• [What the task asks] Reproduce exactly, and nothing but, the lines between the one with "The image size is (1456, 819)." and the end of the entries, both ends included.

• [Input data]
———

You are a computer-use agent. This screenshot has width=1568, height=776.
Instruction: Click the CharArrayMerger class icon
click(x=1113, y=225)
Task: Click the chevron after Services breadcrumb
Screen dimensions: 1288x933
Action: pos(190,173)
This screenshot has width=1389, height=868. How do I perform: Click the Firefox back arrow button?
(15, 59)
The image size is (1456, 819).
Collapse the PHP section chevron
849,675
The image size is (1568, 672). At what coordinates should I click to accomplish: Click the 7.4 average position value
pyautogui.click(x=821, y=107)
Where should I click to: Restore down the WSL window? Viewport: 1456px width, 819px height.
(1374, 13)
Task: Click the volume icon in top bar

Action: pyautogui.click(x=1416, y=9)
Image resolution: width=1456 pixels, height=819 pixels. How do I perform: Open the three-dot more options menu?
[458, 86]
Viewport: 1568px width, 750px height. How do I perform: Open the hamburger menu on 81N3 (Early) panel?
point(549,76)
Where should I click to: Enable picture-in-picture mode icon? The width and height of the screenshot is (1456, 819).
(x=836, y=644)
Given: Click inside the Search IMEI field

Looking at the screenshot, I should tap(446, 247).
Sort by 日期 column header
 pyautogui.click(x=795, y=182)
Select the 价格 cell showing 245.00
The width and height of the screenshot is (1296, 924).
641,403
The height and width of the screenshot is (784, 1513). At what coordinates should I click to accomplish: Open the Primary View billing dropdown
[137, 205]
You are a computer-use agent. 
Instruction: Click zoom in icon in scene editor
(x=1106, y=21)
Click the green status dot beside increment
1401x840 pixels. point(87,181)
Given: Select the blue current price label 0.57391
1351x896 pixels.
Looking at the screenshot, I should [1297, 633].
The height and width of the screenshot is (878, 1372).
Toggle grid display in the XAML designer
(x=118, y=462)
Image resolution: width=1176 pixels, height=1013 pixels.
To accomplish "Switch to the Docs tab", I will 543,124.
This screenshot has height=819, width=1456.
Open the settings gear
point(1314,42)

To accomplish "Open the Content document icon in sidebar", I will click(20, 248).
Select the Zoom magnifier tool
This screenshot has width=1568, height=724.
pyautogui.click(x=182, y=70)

———

• [Output below]
The image size is (1456, 819).
Collapse the PHP section chevron
849,675
The image size is (1568, 672). At what coordinates should I click to accomplish: Click the 7.4 average position value
pyautogui.click(x=821, y=107)
Where should I click to: Restore down the WSL window? Viewport: 1456px width, 819px height.
(1374, 13)
Task: Click the volume icon in top bar

Action: pyautogui.click(x=1416, y=9)
Image resolution: width=1456 pixels, height=819 pixels. How do I perform: Open the three-dot more options menu?
[458, 86]
Viewport: 1568px width, 750px height. How do I perform: Open the hamburger menu on 81N3 (Early) panel?
point(549,76)
Where should I click to: Enable picture-in-picture mode icon? The width and height of the screenshot is (1456, 819).
(x=836, y=644)
Given: Click inside the Search IMEI field

Looking at the screenshot, I should tap(446, 247).
Sort by 日期 column header
 pyautogui.click(x=795, y=182)
Select the 价格 cell showing 245.00
The width and height of the screenshot is (1296, 924).
641,403
The height and width of the screenshot is (784, 1513). At what coordinates should I click to accomplish: Open the Primary View billing dropdown
[137, 205]
You are a computer-use agent. 
Instruction: Click zoom in icon in scene editor
(x=1106, y=21)
Click the green status dot beside increment
1401x840 pixels. point(87,181)
Given: Select the blue current price label 0.57391
1351x896 pixels.
Looking at the screenshot, I should [1297, 633].
The height and width of the screenshot is (878, 1372).
Toggle grid display in the XAML designer
(x=118, y=462)
Image resolution: width=1176 pixels, height=1013 pixels.
To accomplish "Switch to the Docs tab", I will 543,124.
This screenshot has height=819, width=1456.
Open the settings gear
point(1314,42)

To accomplish "Open the Content document icon in sidebar", I will click(20, 248).
Select the Zoom magnifier tool
This screenshot has width=1568, height=724.
pyautogui.click(x=182, y=70)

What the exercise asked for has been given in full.